Gary Neville didn’t attend journalism school. He wasn’t educated in objectivity, ethics, research, balance or any of the other mantras ingrained upon the thousands and thousands of graduates every year. Yet oddly enough he practices the pillars of integrity better than most sports journalists, reporters and pundits alike.
Although you may not voice the same opinions as his, there is relief in knowing a sports commentator continues to uphold the ideals of journalism (trust me and this coming from a j-school student herself).
Now of course no one is without bias.
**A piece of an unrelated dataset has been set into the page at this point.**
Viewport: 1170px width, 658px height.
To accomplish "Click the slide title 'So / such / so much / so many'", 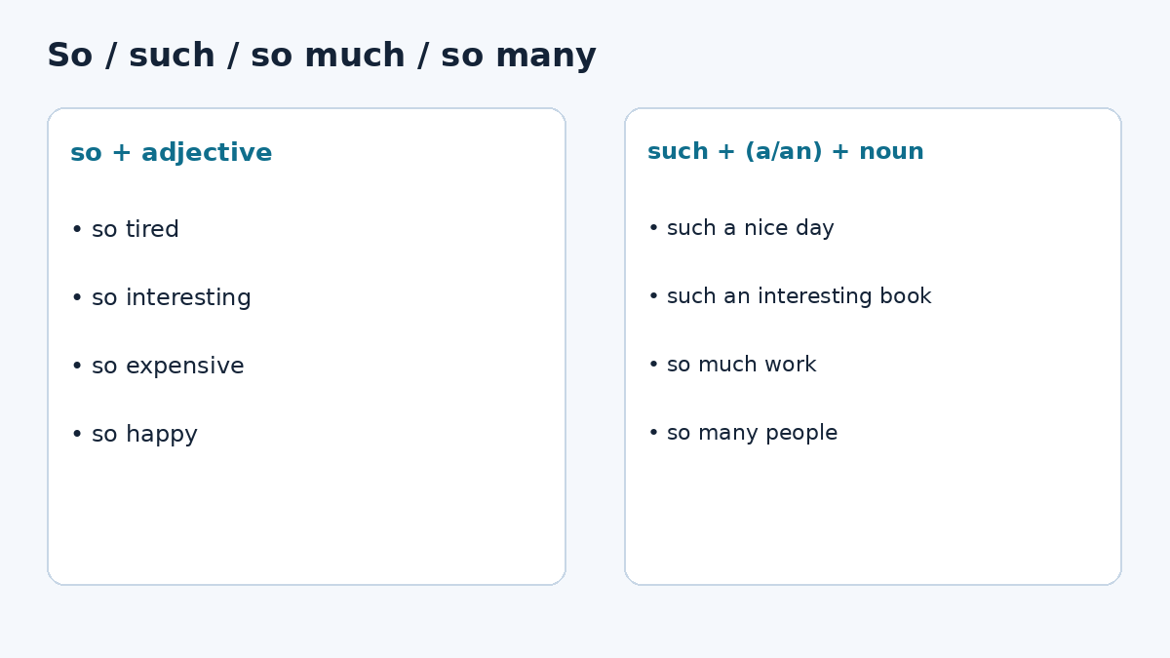I will pos(322,56).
It’s human to have specific leanings, but Neville is one of the few ex-player pundits who tries to not let his biases and relationships interfere with the majority of his analysis.
In today’s Guardian, Michael Cox argues Neville’s popularity lies in the following three factors: his attention to detail, his neutrality, and his willingness to challenge the status quo, values Cox acknowledges very few media personnel sadly follow.
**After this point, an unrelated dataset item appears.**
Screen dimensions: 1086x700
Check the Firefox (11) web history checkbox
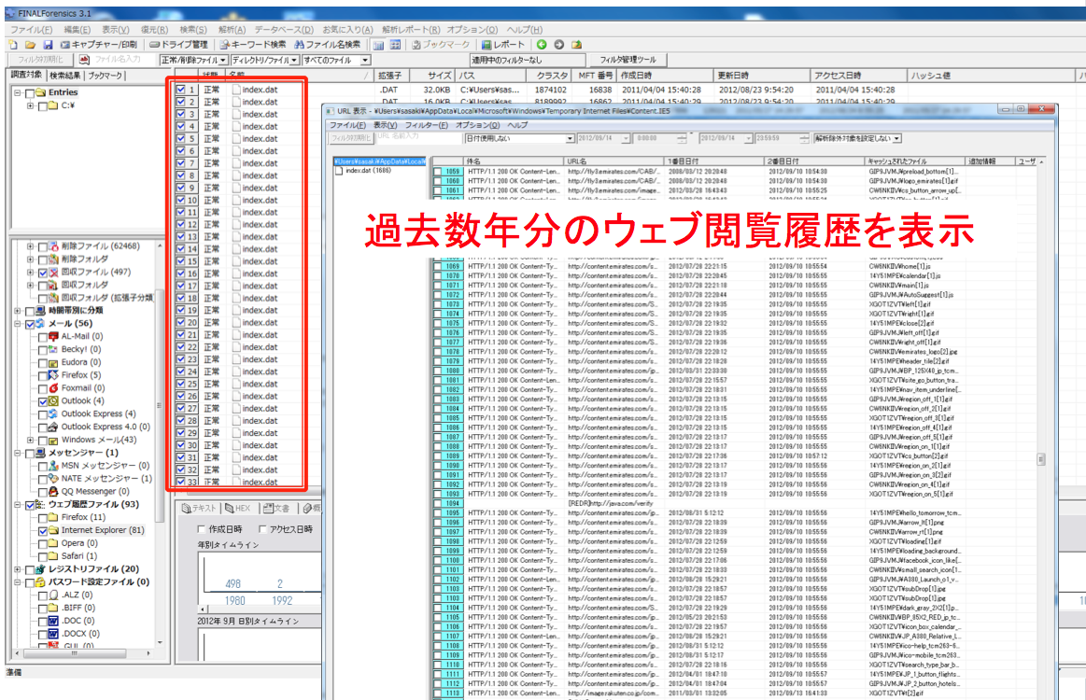(x=43, y=517)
Unlike Jamie Redknapp, for example, Neville isn’t afraid to call a spade a spade, even at the expense of his former teammates and friends. But this is exactly what makes Neville so sought after and unique. He puts his personal friendships and feelings aside and enters a zone of greater objectivity. It’s also refreshing to hear a former footballer criticize his past teammates. No one wants to hear the truth, but that’s exactly what Neville does. He does the ‘dirty work’ most pundits prefer to avoid (and even journalists out of fear of compromising relationships with athletes).
Cox goes on to explain what makes Neville so distinct:
In this respect, Redknapp’s fault is nothing more than being a nice man, and he’s become more critical, but at the start of his television career the situation was ludicrous. When analysing England’s Euro 2004 defeat to France, when England conceded a penalty courtesy of Steven Gerrard’s wayward backpass and David James’s clumsy challenge on Thierry Henry, Redknapp managed to blame Ashley Cole for not thumping the ball downfield. Both Gerrard and James, of course, had been Redknapp’s team-mates at Liverpool. Neville has avoided such partisanship, seemingly in spite of his coaching role with England.
Moreover, Neville has a natural gift for dissecting action on the field even some coaches and former players would have trouble in executing. He’s meticulous and balanced. He thinks before he speaks and he crafts his examples into pieces of art work. His recent analysis of the Stoke City goal illustrates this. It’s his ability to make the small details seem obvious in retrospect.
Perhaps, audiences want to hear the truth.
While we have yet to hear Neville criticize his brother (still waiting for that moment), at least we can be grateful that he has reached the standard of journalism to what it ought to be.
Cox sums it up best when he writes “… he has become universally popular for merely filling his job description.” Simple perhaps, but deeply difficult, and in Neville’s case worth the pause to notice.